À Dagana, les producteurs de riz expriment leur colère face à la mévente persistante de leurs récoltes, alors que des stocks importants, estimés à plus de 80 000 tonnes, restent invendus. Le ministre du Commerce est accusé de ne pas avoir respecté les engagements pris par le président de la République visant à limiter les importations et soutenir la filière locale.
Les agriculteurs de la vallée du fleuve Sénégal dénoncent la distribution des DIPA (droits d’importation préférentiels) à des importateurs dans des conditions jugées opaques, ce qui bloque la commercialisation du riz local et fragilise la filière. Comme l’affirme Baba Diallo, producteur de riz : « On ne demande pas d’argent, mais de créer des conditions normales pour qu’on puisse vendre notre riz. »

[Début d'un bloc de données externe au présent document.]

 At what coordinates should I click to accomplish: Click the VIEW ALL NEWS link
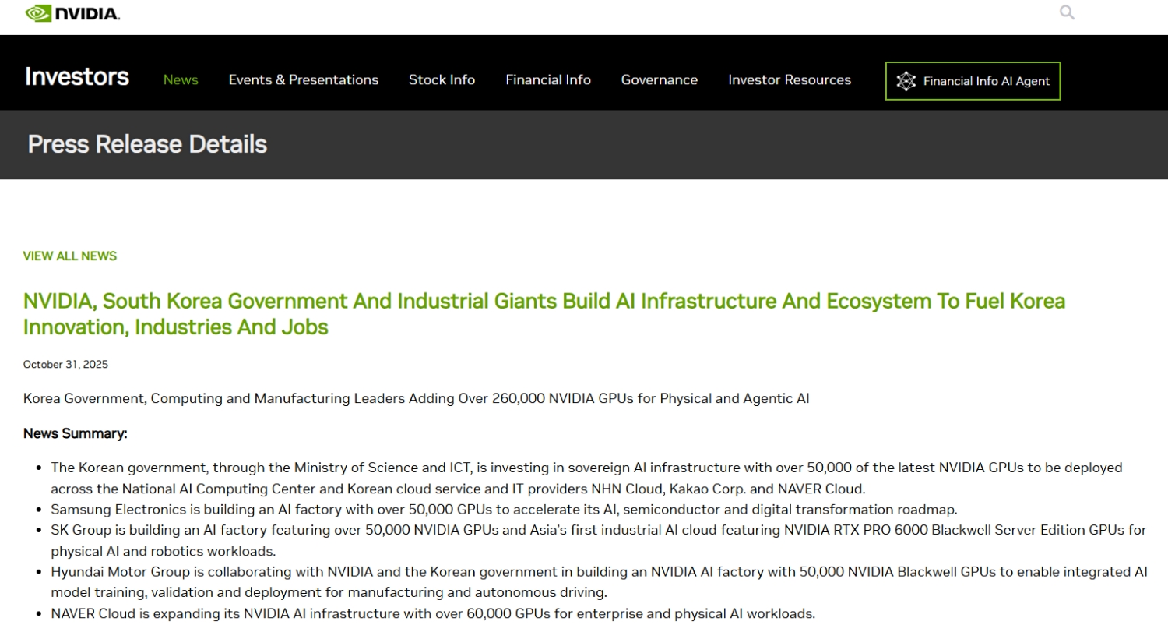(70, 256)
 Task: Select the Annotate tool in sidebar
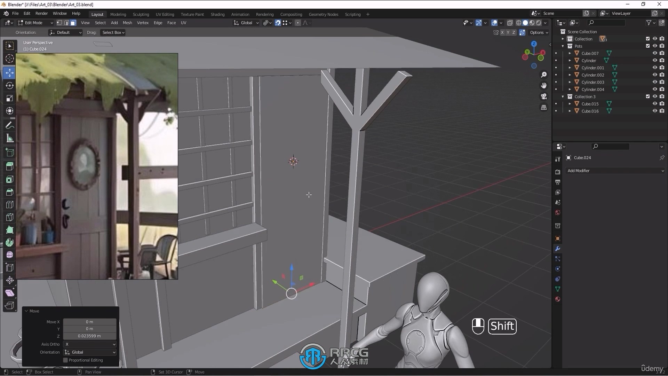10,125
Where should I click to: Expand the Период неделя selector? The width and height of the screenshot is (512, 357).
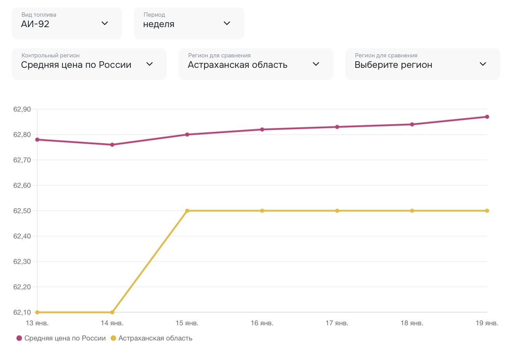pos(189,23)
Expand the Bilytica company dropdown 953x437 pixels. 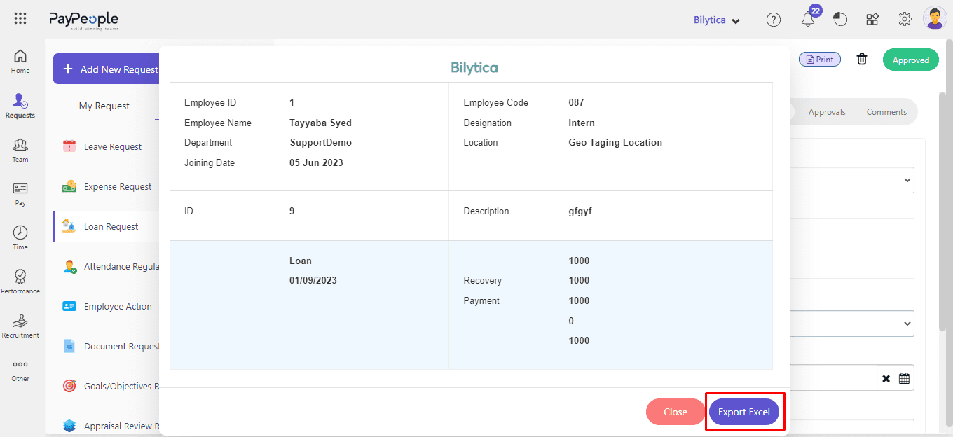click(717, 20)
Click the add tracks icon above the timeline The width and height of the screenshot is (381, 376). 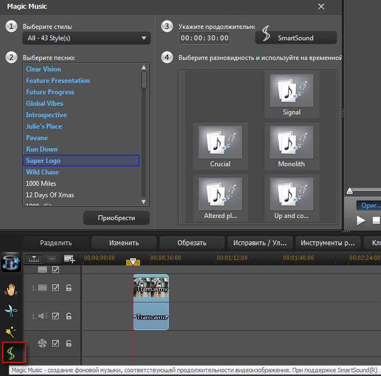coord(69,259)
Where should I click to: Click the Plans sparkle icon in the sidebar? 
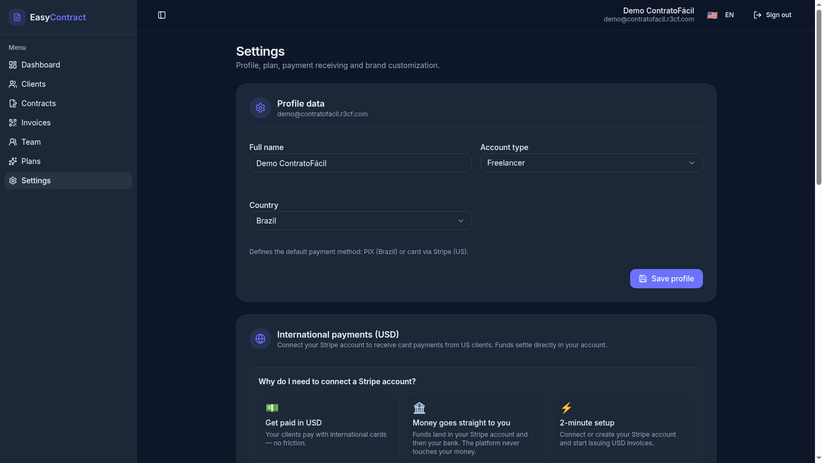[13, 161]
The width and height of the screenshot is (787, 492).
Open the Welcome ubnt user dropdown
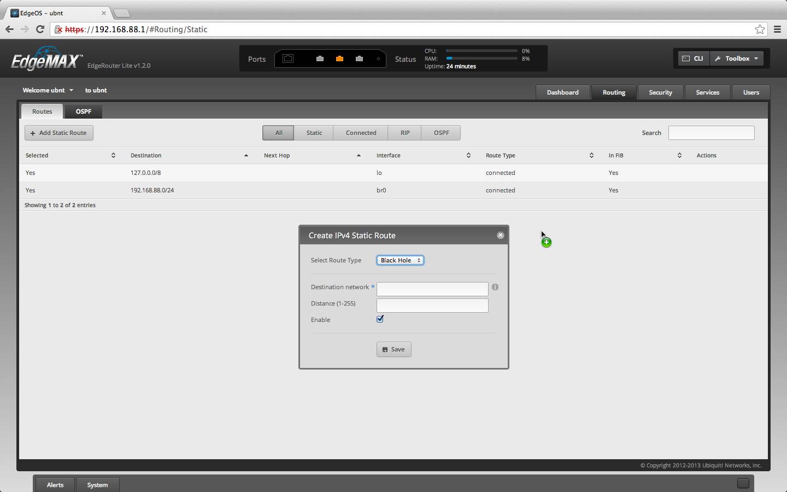[x=48, y=90]
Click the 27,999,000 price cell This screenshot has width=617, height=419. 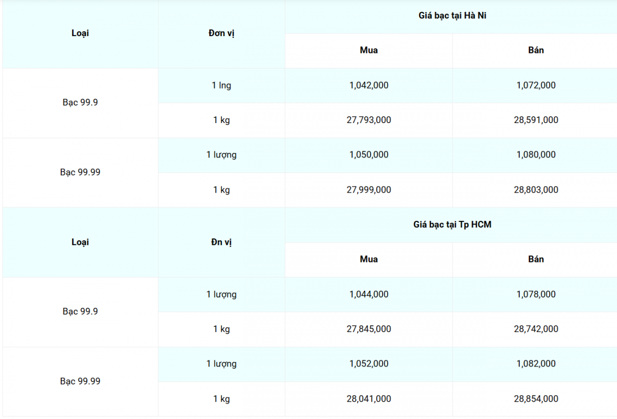click(x=369, y=190)
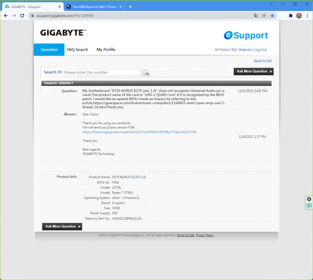Click the page reload icon

[x=23, y=15]
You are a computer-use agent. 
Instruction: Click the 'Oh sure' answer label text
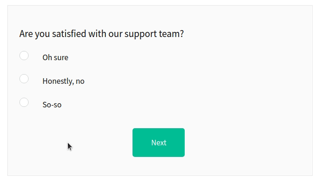[55, 57]
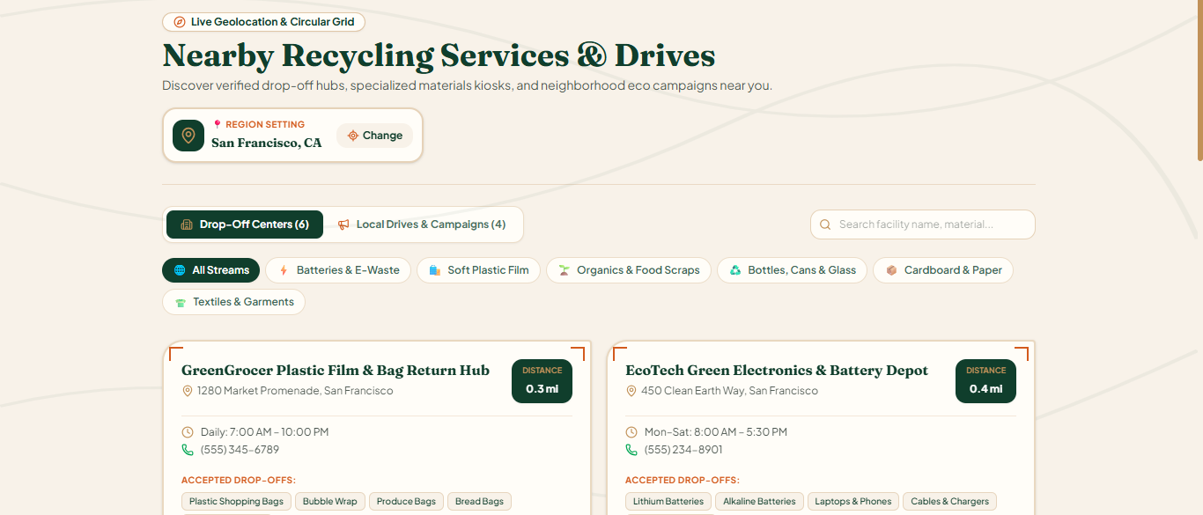This screenshot has width=1203, height=515.
Task: Enable the Organics & Food Scraps filter
Action: (629, 270)
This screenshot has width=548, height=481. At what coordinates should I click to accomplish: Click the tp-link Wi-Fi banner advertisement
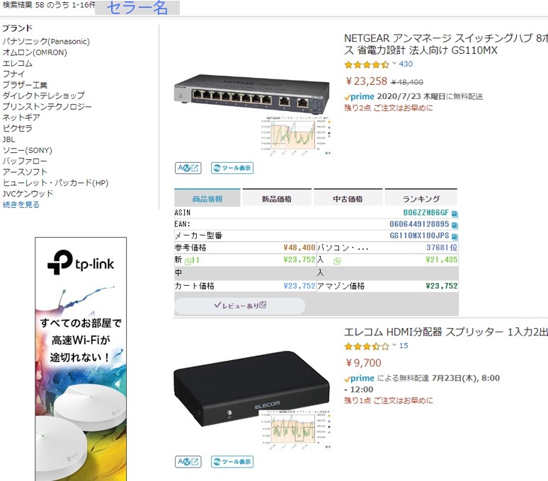81,359
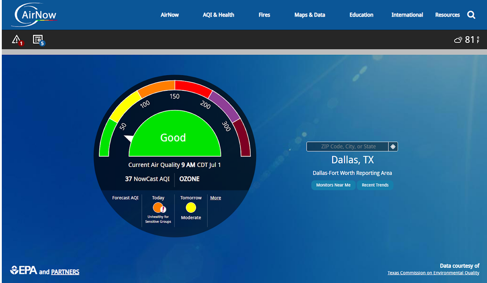Click the weather cloud temperature icon
Image resolution: width=487 pixels, height=283 pixels.
[x=458, y=40]
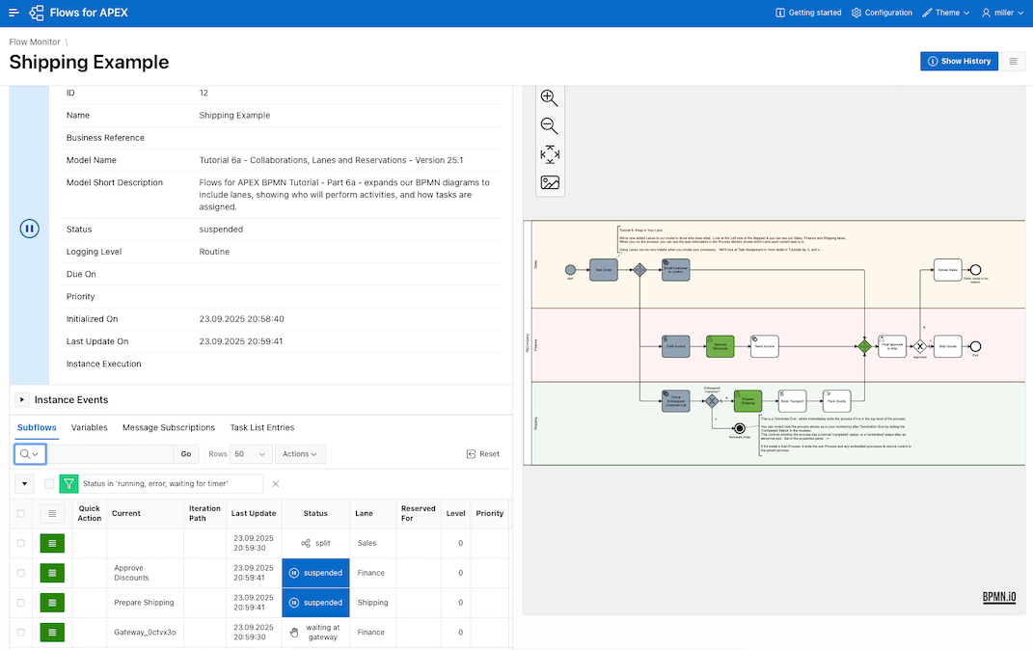Click the fit-to-viewport reset zoom icon

(549, 154)
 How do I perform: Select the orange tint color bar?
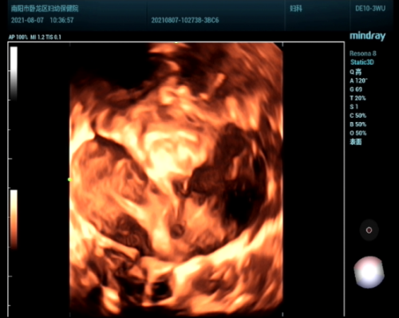[14, 219]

Ils rappellent que leur objectif n’est pas de recevoir des subventions, mais de bénéficier de conditions équitables pour vendre leur riz, comme cela a été fait pour l’oignon ou la pomme de terre.
Face à cette crise, les producteurs appellent le gouvernement à agir rapidement et à mettre en place une stratégie claire pour protéger la production nationale, valoriser le travail des agriculteurs locaux et assurer l’approvisionnement du pays en riz sénégalais de qualité.